За дверью Маша тихо спросила сестру:
— Как думаешь, признается?
— А куда он денется, — хмыкнула она. — Только надо, чтобы их разговор не услышали за стенкой.
Маша понимающе кивнула и хотела было спросить, а как это сделать, как Дуня велела ей:
— Пой!
— Но…
— Да погромче.
И Маша запела одну из песенок сестры про белую березоньку, а та ей задорно подпевала и у них неплохо получалось.
— Вы чего расшумелись? — весьма довольный отец выглянул через некоторое время.
— Да так, — улыбнулись девочки и засмеялись. Мама всё поняла, а отец чесал голову. Невдомек ему…
— Машенька, позови Светланку. Нам надо проведать боярина Афанасия.

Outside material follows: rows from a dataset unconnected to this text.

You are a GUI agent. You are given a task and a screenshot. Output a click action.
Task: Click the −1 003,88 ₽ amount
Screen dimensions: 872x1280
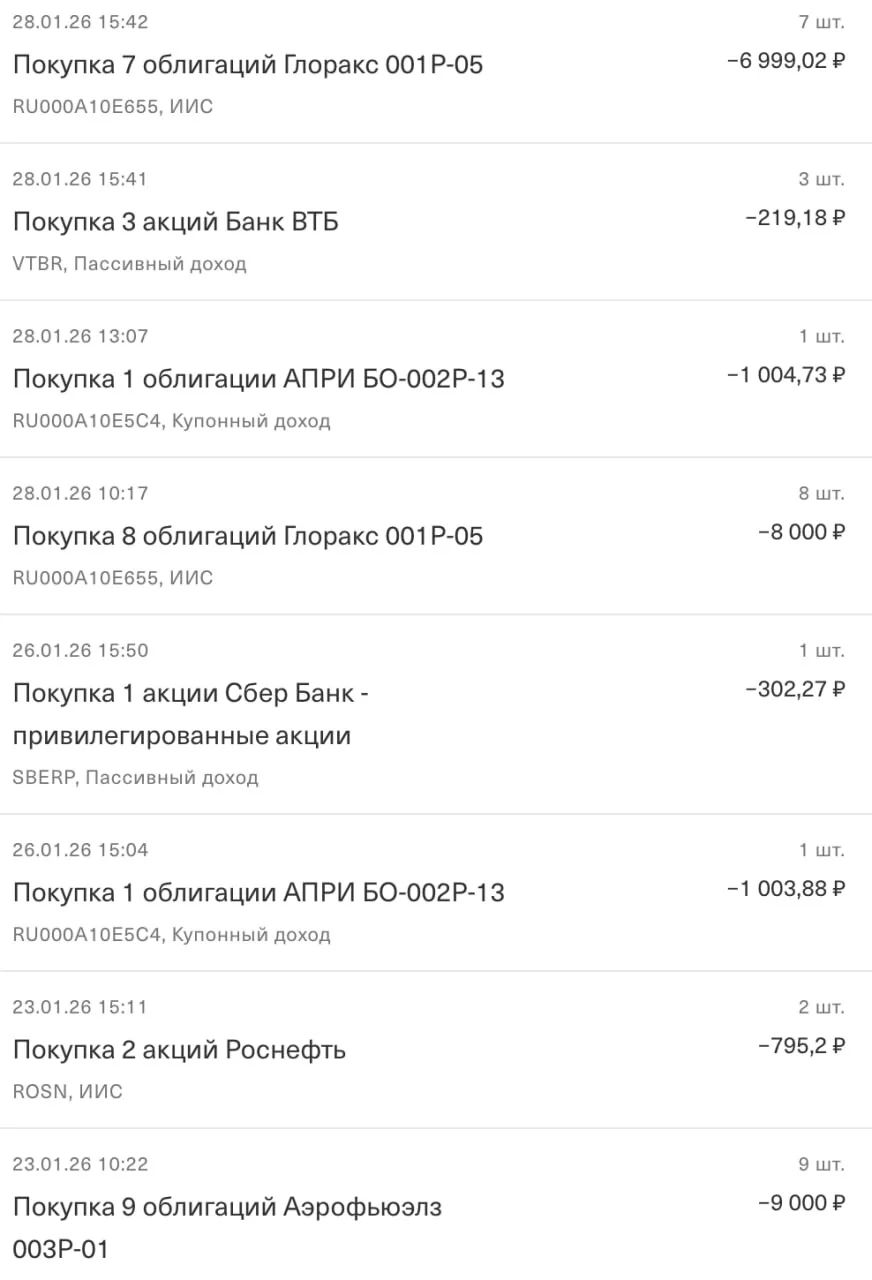coord(786,888)
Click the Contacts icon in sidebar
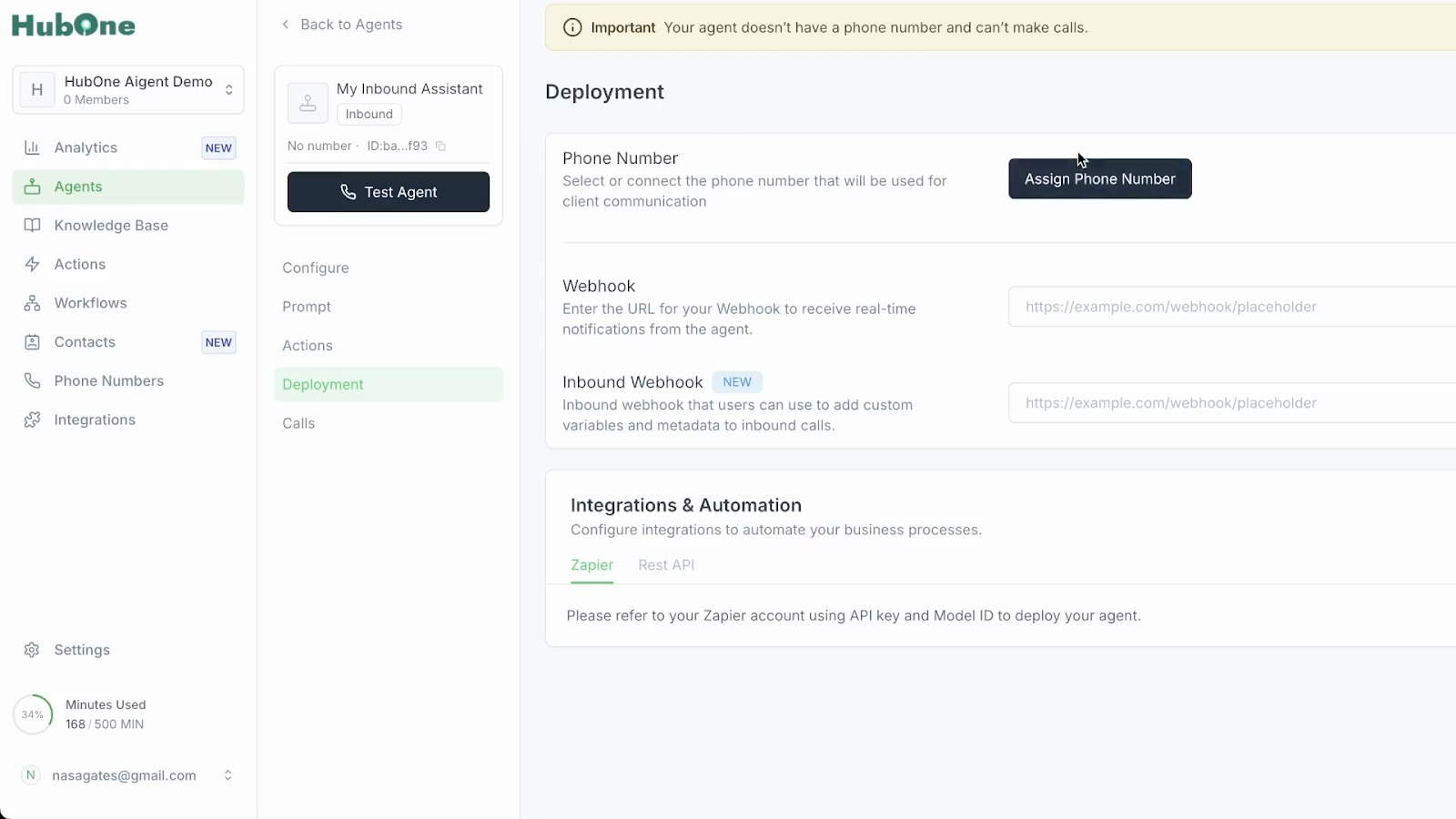 (32, 342)
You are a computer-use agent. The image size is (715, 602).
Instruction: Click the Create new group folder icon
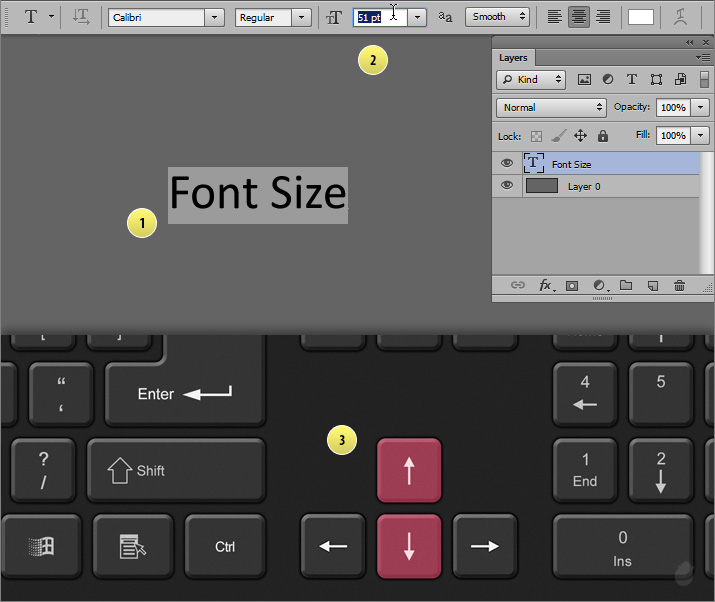(x=626, y=285)
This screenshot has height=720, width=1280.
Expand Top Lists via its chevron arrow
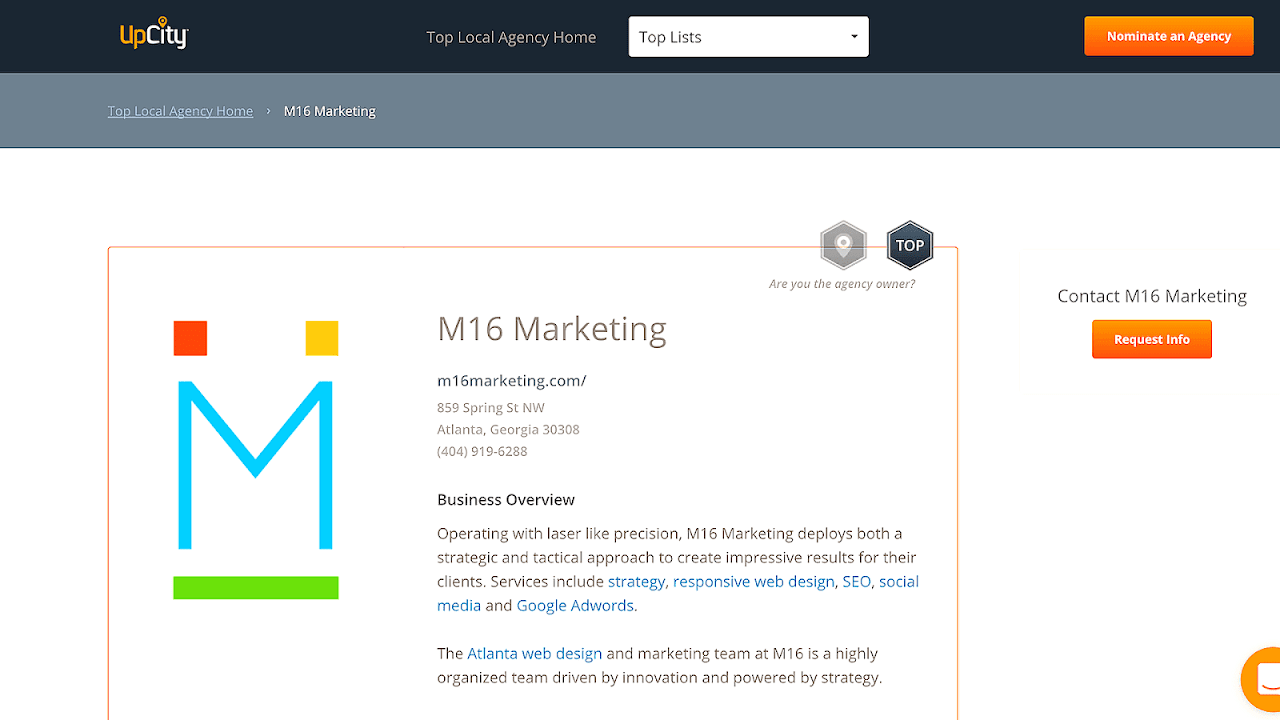coord(854,36)
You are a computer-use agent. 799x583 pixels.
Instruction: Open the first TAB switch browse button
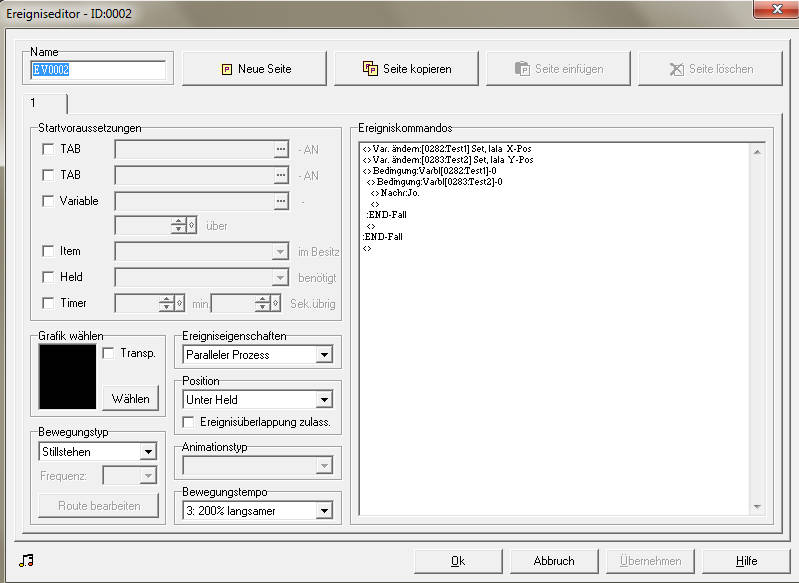(x=281, y=149)
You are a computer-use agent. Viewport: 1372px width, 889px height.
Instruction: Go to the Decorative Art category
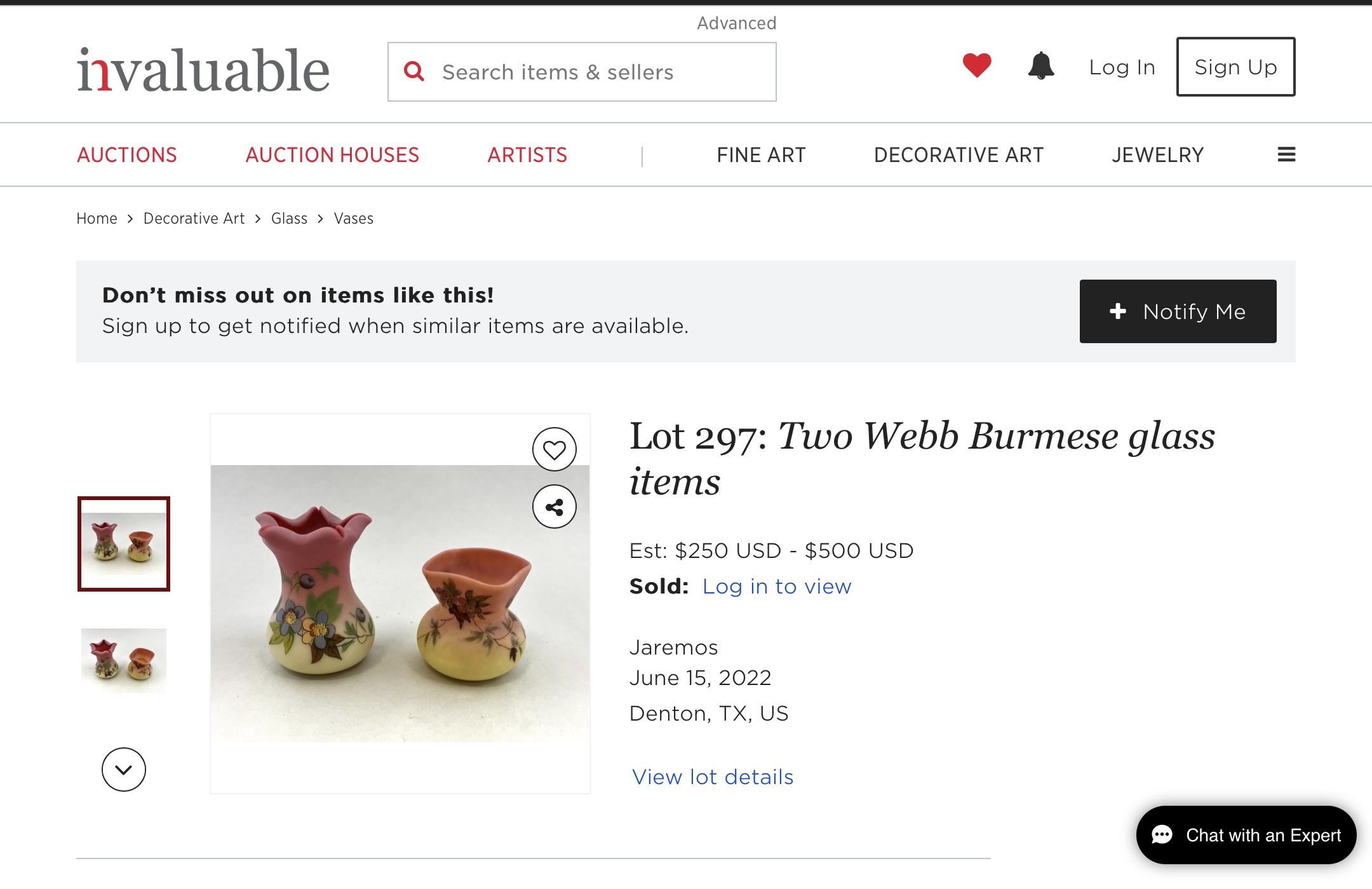pyautogui.click(x=958, y=155)
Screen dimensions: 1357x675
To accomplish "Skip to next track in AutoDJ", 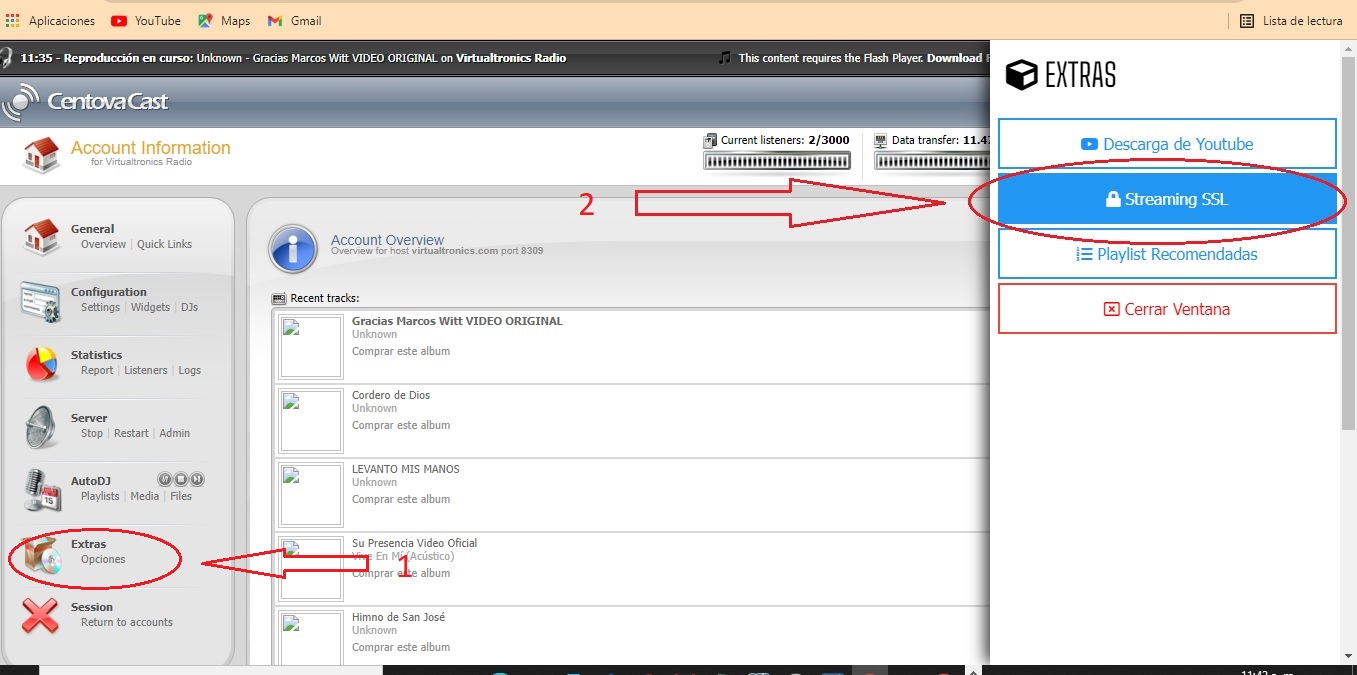I will point(197,479).
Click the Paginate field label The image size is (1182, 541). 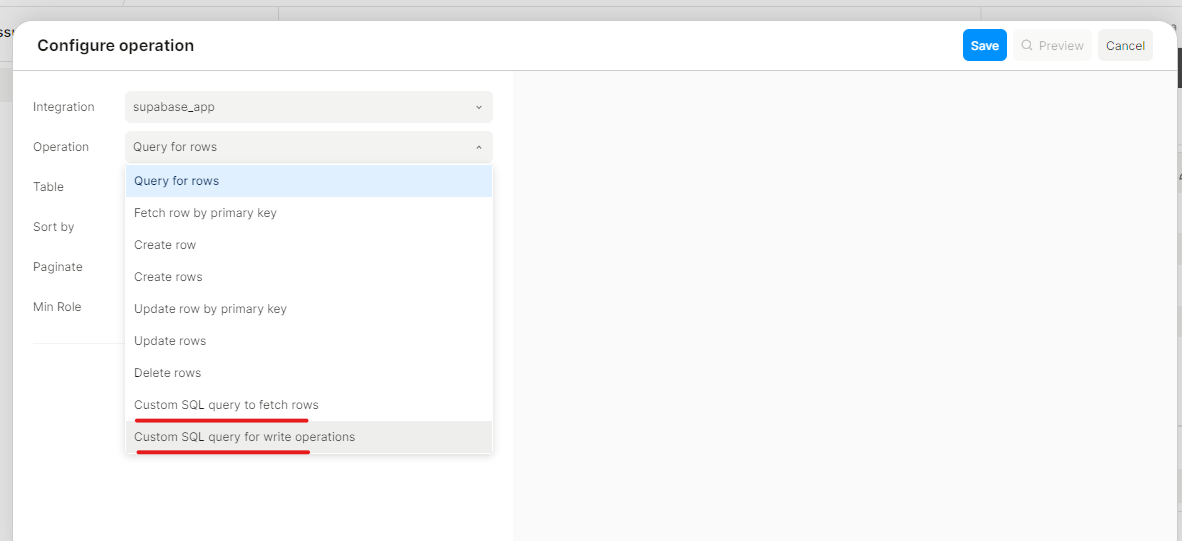[x=58, y=267]
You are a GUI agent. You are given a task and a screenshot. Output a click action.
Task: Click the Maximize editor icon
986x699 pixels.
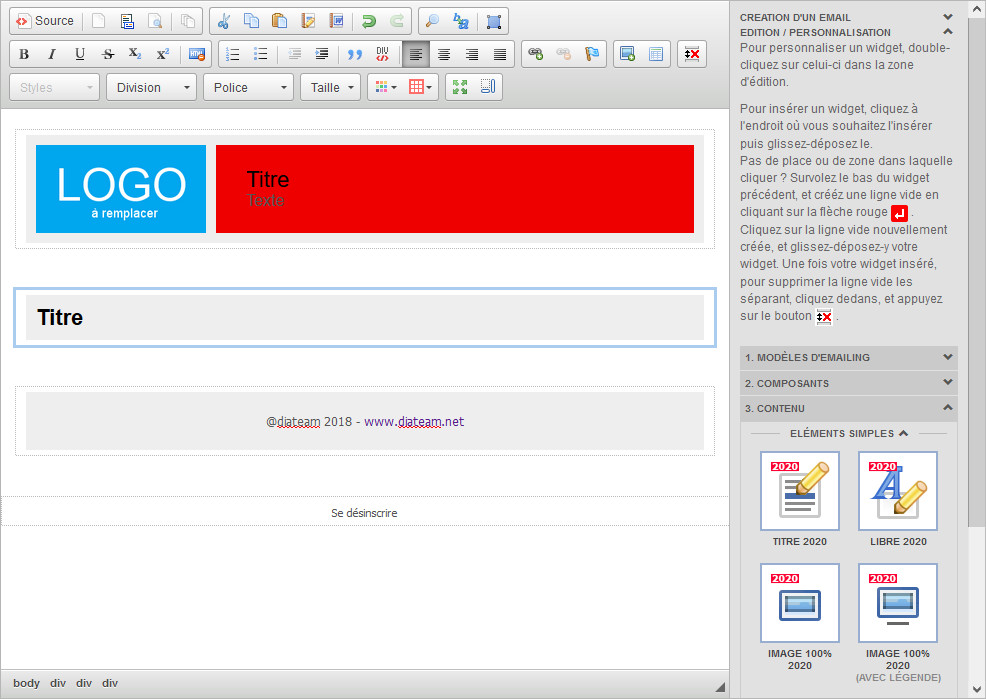[x=460, y=87]
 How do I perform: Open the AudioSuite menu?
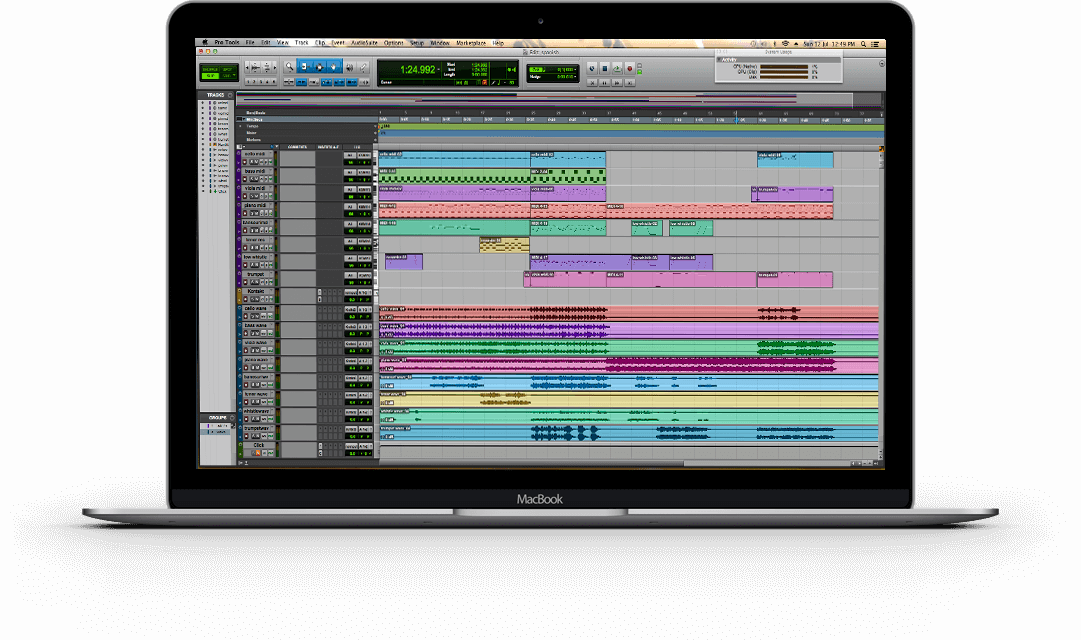click(363, 44)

Дуня тоже засобиралась проведать.
Женщины чинно вошли в комнатку, где лежал сослуживец и товарищ Вячеслава. Тот ужасно смутился их присутствию, и если бы было куда уползти, то уполз бы, несмотря на сломанные ноги.
— Здравствуй, боярин Афанасий. Рада видеть тебя пришедшим в себя, — мягко произнесла Милослава. — Тут мало места и я отойду, а моя ближняя посмотрит твои раны.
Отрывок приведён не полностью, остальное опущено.